El Proyecto de Ordenanza 015 de 2025, que busca la aprobación del superávit en el departamento de Casanare, volvió a hundirse este lunes en la Comisión de Presupuesto y Hacienda Pública de la Asamblea, tras una votación de 4 a 1.
El único voto positivo fue emitido por el diputado Eduardo Antolinez, mientras que en contra se pronunciaron Juan Fernando Mancipe, Jorge Eduardo García, Luz Mery Niño y Marisela Duarte.
El diputado Juan Fernando Mancipe, ponente del proyecto, presentó ponencia negativa al advertir que dentro del Plan Operativo Anual de Inversiones (POAI) se incluyó un gasto denominado “Transferencia de inversión a universidades según Ley 30 de 1992” por un valor de $160.859.597, que —según su revisión— no corresponde a ningún proyecto de inversión registrado ni viabilizado en el Banco de Programas y Proyectos del Departamento, lo que contravendría la Ordenanza 027 de 2022.
Por su parte, la secretaria de Hacienda, Gloria Rivera, y el secretario de Planeación, Alfonso Cárdenas, aclararon que dichos recursos no hacen parte de un proyecto de inversión, sino de un contracrédito.

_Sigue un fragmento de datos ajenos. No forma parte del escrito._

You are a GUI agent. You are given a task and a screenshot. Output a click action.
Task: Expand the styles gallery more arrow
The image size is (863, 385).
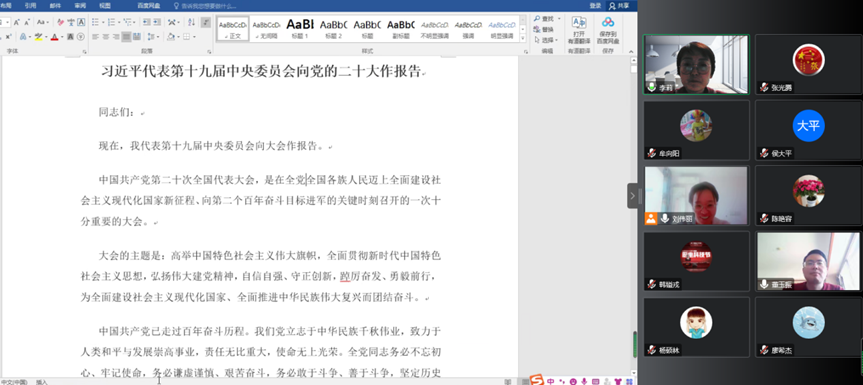524,37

Explicaron que inicialmente se asignaron recursos a una universidad, pero no todos fueron utilizados, y que el incremento real fue del 5,2%, por lo que la suma debe devolverse al presupuesto departamental.
Además, los funcionarios señalaron que, con el fin de destrabar la discusión, el monto de $160.859.597 sería retirado del proyecto de ordenanza, para no obstaculizar la aprobación del paquete presupuestal que contempla recursos para educación, infraestructura, salud, seguridad y programas sociales.

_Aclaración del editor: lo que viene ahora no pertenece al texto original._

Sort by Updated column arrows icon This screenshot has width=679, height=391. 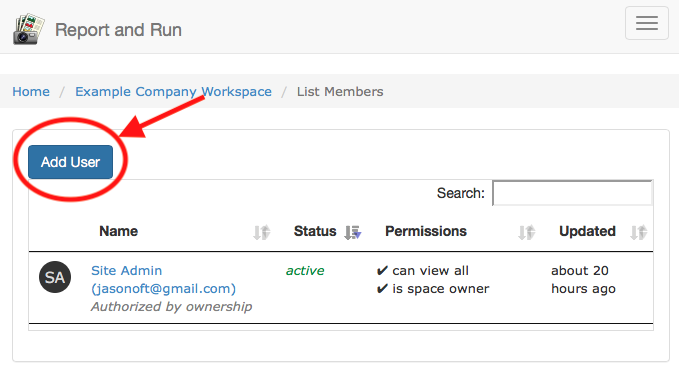point(639,232)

Tras conocerse la decisión, el gobernador de Casanare, César Ortiz Zorro, reaccionó a través de su cuenta de Facebook, donde criticó el hundimiento del proyecto por cuarta vez. El mandatario atribuyó la decisión a “odio y revanchismo político”, señalando que la comunidad casanareña es la principal afectada por la falta de aprobación de estos recursos.
En contraste, la diputada Marisela Duarte, del Centro Democrático, defendió su voto negativo a través de redes sociales. Según indicó, el proyecto de ordenanza presentaba tres inconvenientes principales
- No cumplía con lo establecido en el artículo 7 de la Ley 819 de 2003, que exige un estudio de impacto fiscal para toda iniciativa de este tipo.
- Existían inconsistencias en el POAI, cuya corrección requiere un trámite especial.
- Se detectaron errores en el cálculo de algunos porcentajes, los cuales —según la diputada— debieron ser revisados previamente por el Gobierno Departamental.